■ TEXT SEGMENT
# Does the vinyl express r series contour cut?



## king12373 (Nov 22, 2010)

Buying my first cutter and seriously considering ve r series, mostly because its in my slim budget. I need to know if it will cut along outline of my inkjet transfers because that is the primary reason for the purchase. All the other perks are fine, I must be sure it does my inkjet transfers. Thanx in advance and sorry about the newbie question.


----------



## splathead (Dec 4, 2005)

Post a link. If contour cut is not listed in the description, then it probably doesn't.


----------



## treefox2118 (Sep 23, 2010)

We bought one of these just to play around with.

For the price, it's OK. The software is terrible. Support sometimes was amazing, and other times never replied. Ours is sitting in the basement in a box -- I think we did 2 or 3 jobs with it and decided it was too much labor for too little return.

■ SUPPLIED DATA

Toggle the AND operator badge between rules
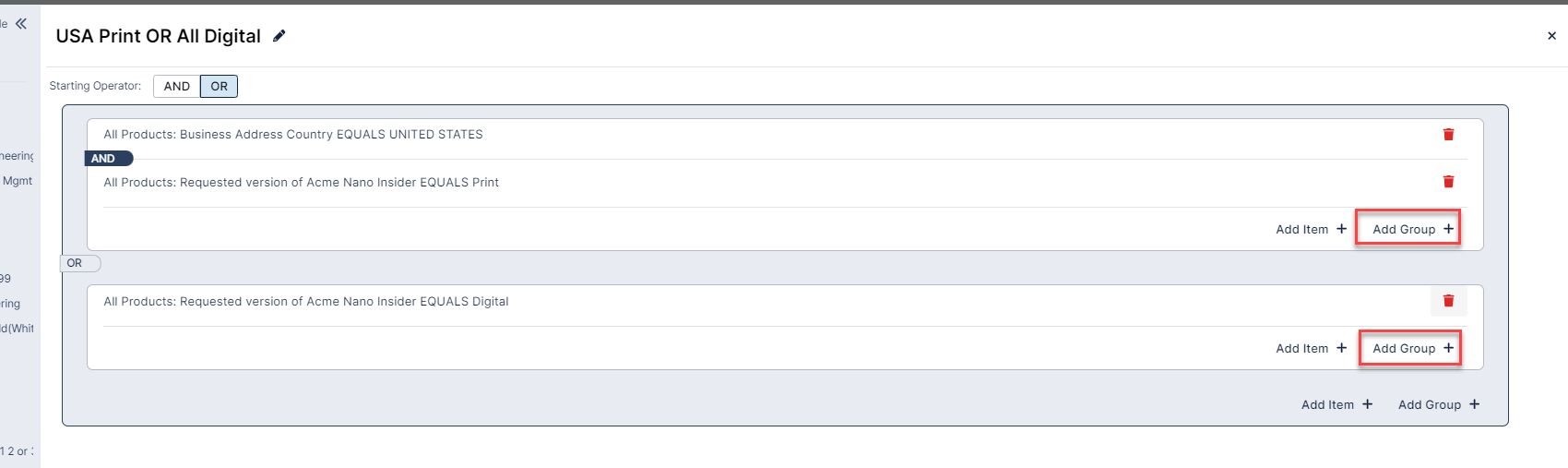 [108, 159]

■ INSTRUCTIONS FOR THE TASK
Carry on the forum thread about whether the Vinyl Express R Series contour cuts, beginning after its final sentence.

■ THE ANSWER
Any cutter can contour cut if you understand how to load vinyl and set up the start point. Without a laser eye reader, it's going to be more magic than science, but it can be done.

Is it worth it? For starting out, sure. Is it accurate? With our tests, no, but it can be close enough to get you started.

How are you printing the items you want contour cut?


----------



## king12373 (Nov 22, 2010)

it is the vinyl express r31


----------



## king12373 (Nov 22, 2010)

with durabrite inks from an epson printer. Thanx for your response


----------



## king12373 (Nov 22, 2010)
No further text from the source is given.